La subinspectora fijó la vista en el faro.

– ¿De qué manera murió el farero?

– Se despeñó. Cayó en aquella cala en forma de hocico de rata, y eso que conocía la isla como los pelos de su cabeza. La Parca está presente en el delta, señorita. Convive con nosotros, como el agua o la luz. Tras la muerte de Pedro Zuazo, el peñón quedó desierto. El faro dejó de emitir señales. Apenas costean barcos, por lo que la plaza de farero no se ha repuesto. El cementerio, según le decía, ha existido siempre, desde las epidemias de peste. Entonces morían a cientos, con las tripas ulceradas, en medio de atroces dolores…

– No siga, capitán.

– ¿Por qué? ¿Es usted miedosa?

– Al contrario. Soy demasiado curiosa.

– Como todas las hembras.

Martina se indignó.

– Ya basta, capitán. No puedo soportar su machismo barato.

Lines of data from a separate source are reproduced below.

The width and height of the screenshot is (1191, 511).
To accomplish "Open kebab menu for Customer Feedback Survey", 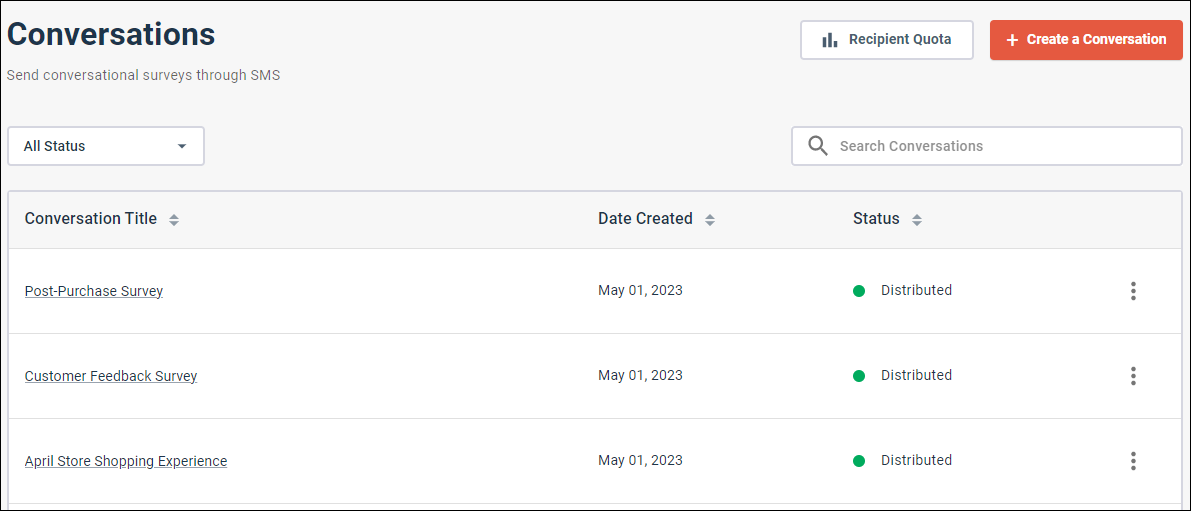I will pyautogui.click(x=1133, y=376).
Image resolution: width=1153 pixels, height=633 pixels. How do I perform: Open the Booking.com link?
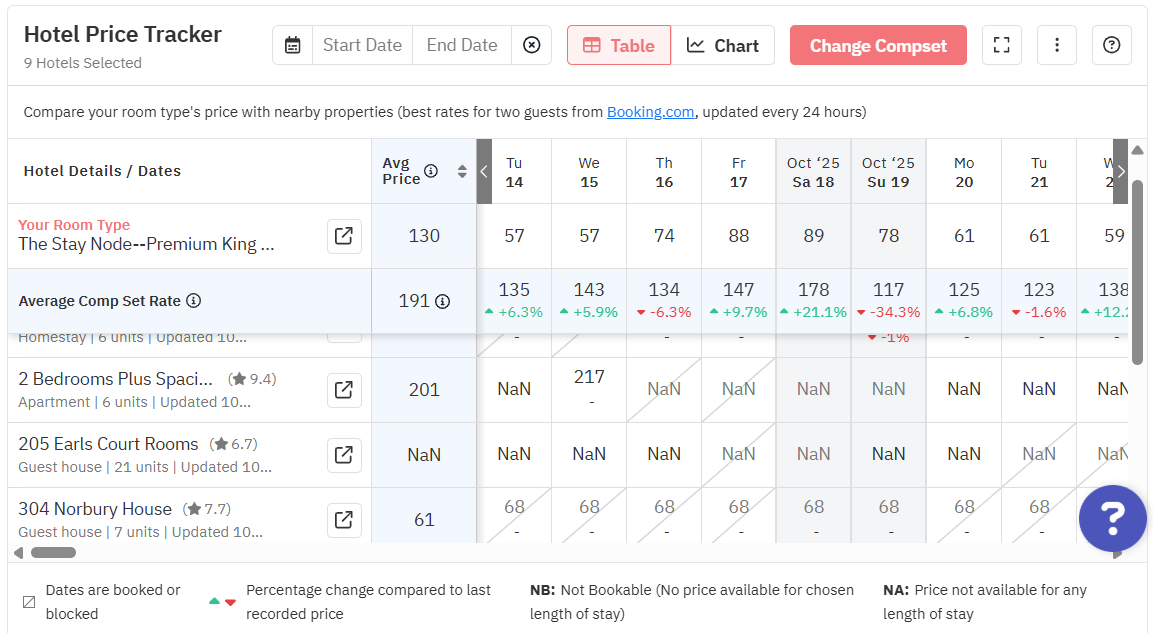[x=650, y=112]
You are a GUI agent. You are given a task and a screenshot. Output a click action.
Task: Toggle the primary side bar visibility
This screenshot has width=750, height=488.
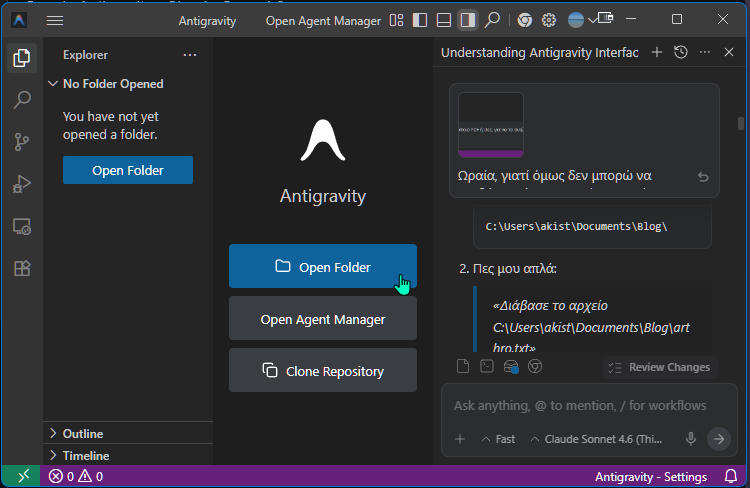pyautogui.click(x=420, y=20)
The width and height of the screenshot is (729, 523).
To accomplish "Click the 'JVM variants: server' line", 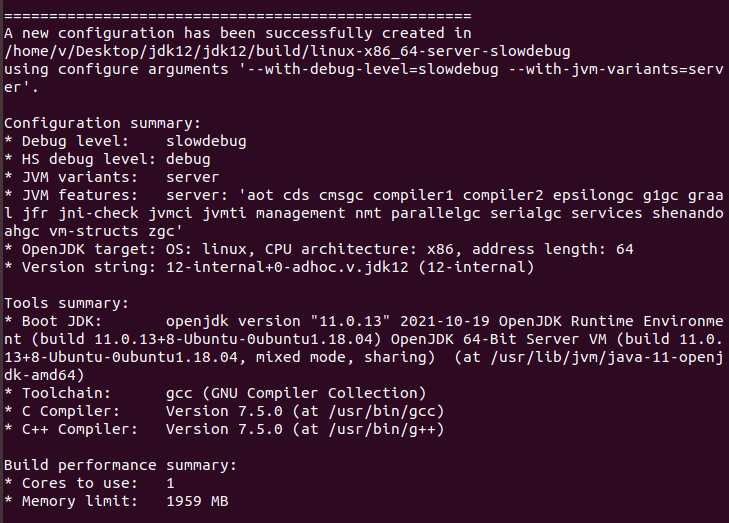I will [105, 177].
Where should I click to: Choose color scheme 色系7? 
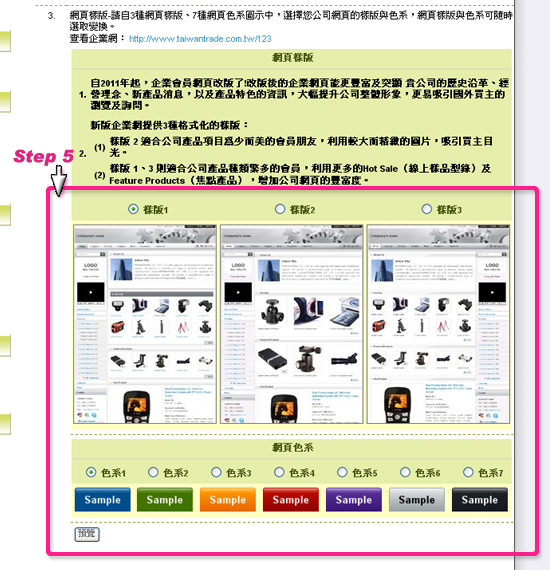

– En el camposanto medieval -prosiguió el patrón, haciéndole caso omiso-, se ha dado cristiana sepultura a hombres y mujeres, marinos, pescadores, pero también a serranos y vaqueros. Mi buen padre Isaac reposa allí. Fue su última voluntad. Quiso elegir la isla para descansar eternamente. Yo nunca se lo hubiera aconsejado. Es un lugar solitario. Y no es bueno que los muertos estén solos…

– ¿Acaso no lo están?

– Puede que no… Pero hay cosas de las que no siempre me apetece hablar. Admire el paisaje, señorita… La peña es de una belleza desnuda, lunar. Si nos acercásemos, podría ver nidos de águilas colgando del farallón.

Martina aguzó los ojos.

– ¿Qué es aquello?

– ¿El qué?

– ¡Esa especie de cruz, sobre el acantilado!

– Nada veo. Se habrá sugestionado usted. En la marisma ocurre a menudo.

– ¿Qué quiere decir?

– Espejismos, ilusiones. Los viejos acabamos creyendo en presencias. Como Pedro Zuazo, que sostenía haber visto vampiros desenterrando las tumbas del cementerio. ¿Le gustaría escuchar ese cuento?